ASSIGNED TASK:
Nothing but the pictures should go missing; return all the entries below exactly.

DATA SHOWN:

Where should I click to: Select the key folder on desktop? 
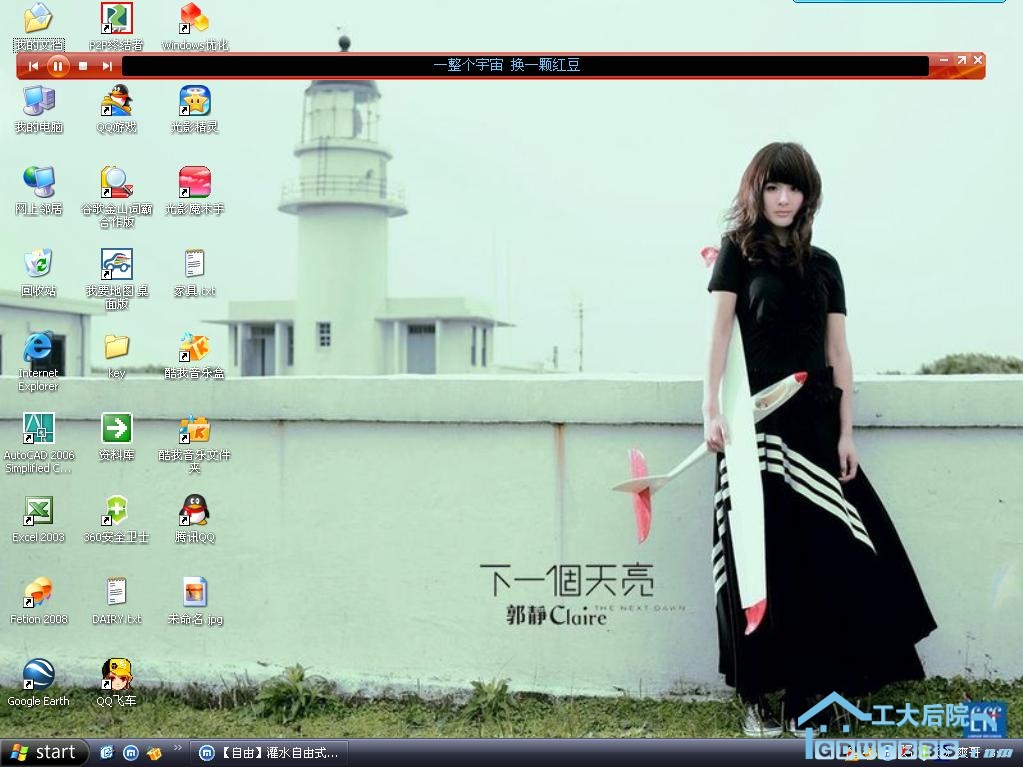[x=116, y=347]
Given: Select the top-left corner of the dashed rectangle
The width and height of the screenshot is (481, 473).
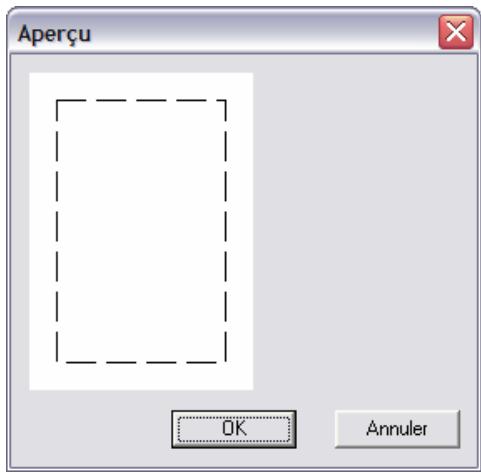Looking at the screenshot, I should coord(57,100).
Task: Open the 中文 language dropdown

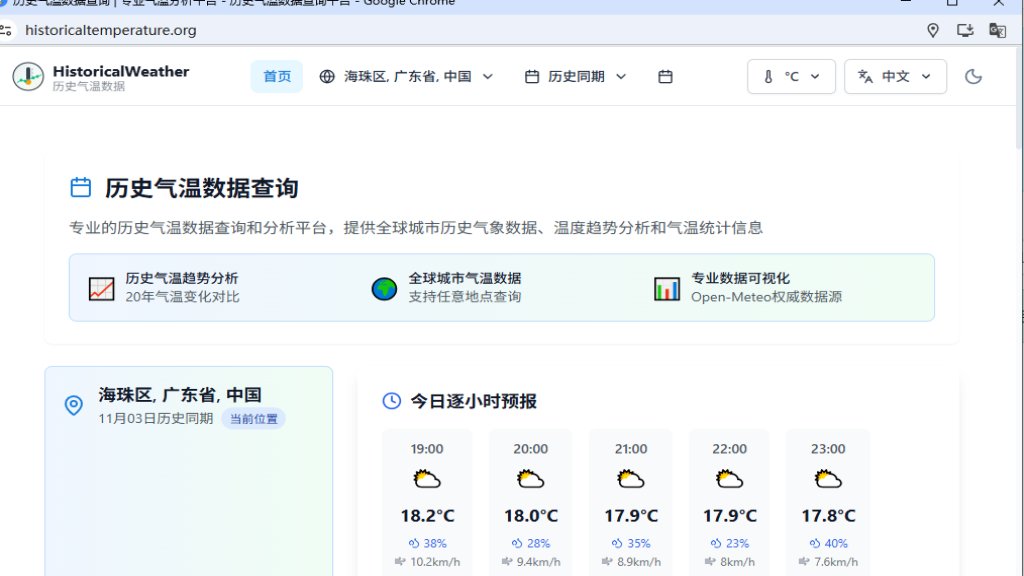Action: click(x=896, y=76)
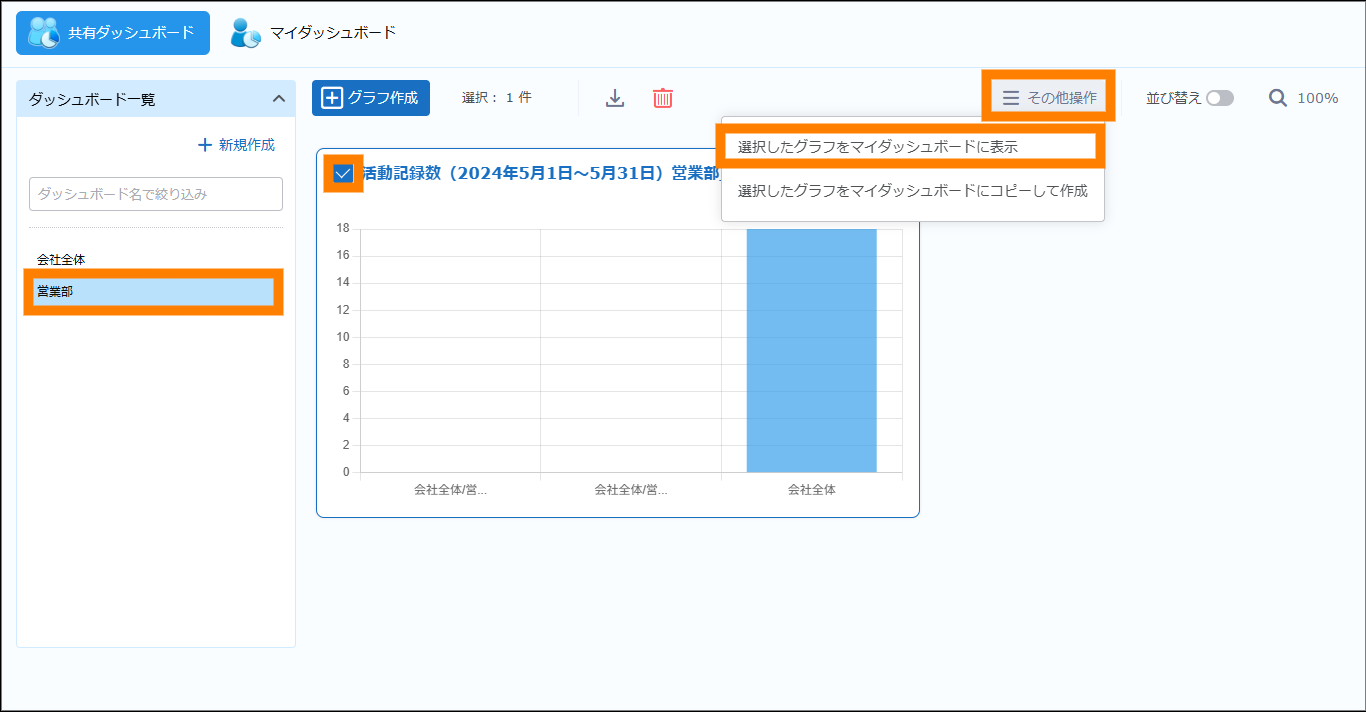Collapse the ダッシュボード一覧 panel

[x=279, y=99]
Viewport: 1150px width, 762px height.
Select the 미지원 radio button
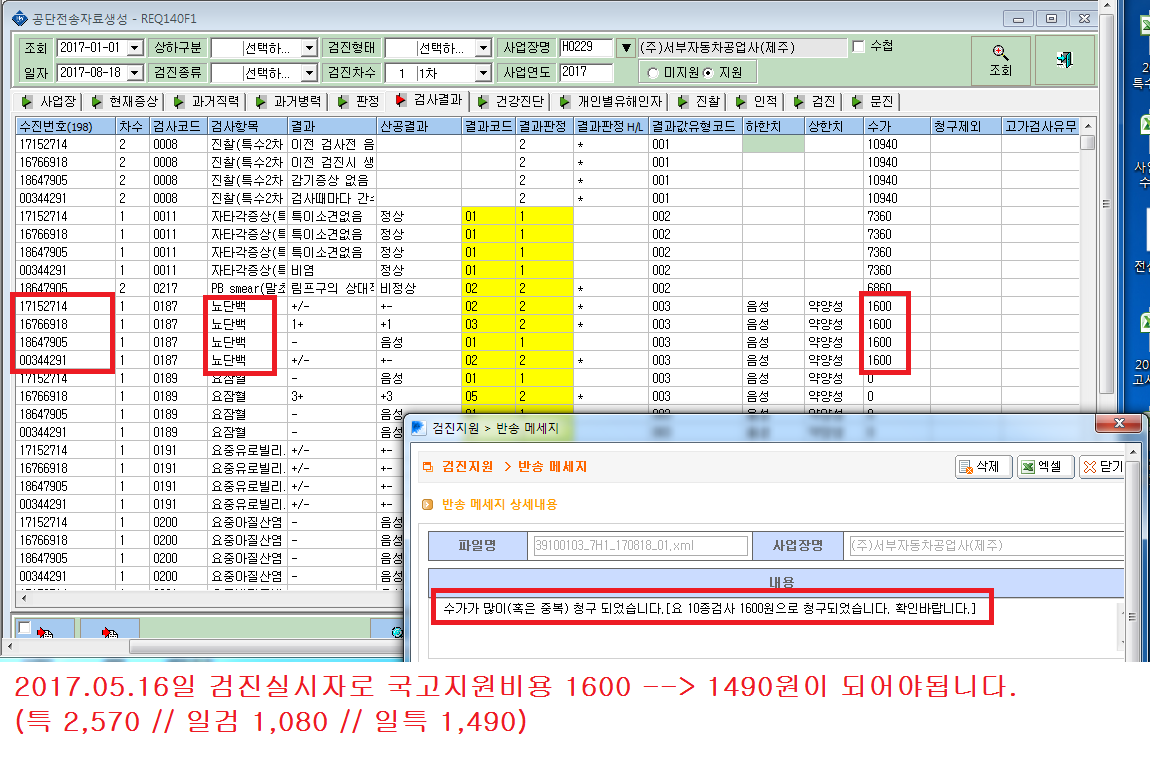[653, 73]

TASK RESULT:
Where should I click to: Select the key folder on desktop? 
[x=116, y=347]
Given: Select the top-left corner of the dashed rectangle
The width and height of the screenshot is (481, 473).
Looking at the screenshot, I should coord(57,100).
Task: Open the 中文 language dropdown

Action: click(x=896, y=76)
Collapse the ダッシュボード一覧 panel

[x=279, y=99]
Viewport: 1150px width, 762px height.
Select the 미지원 radio button
[653, 73]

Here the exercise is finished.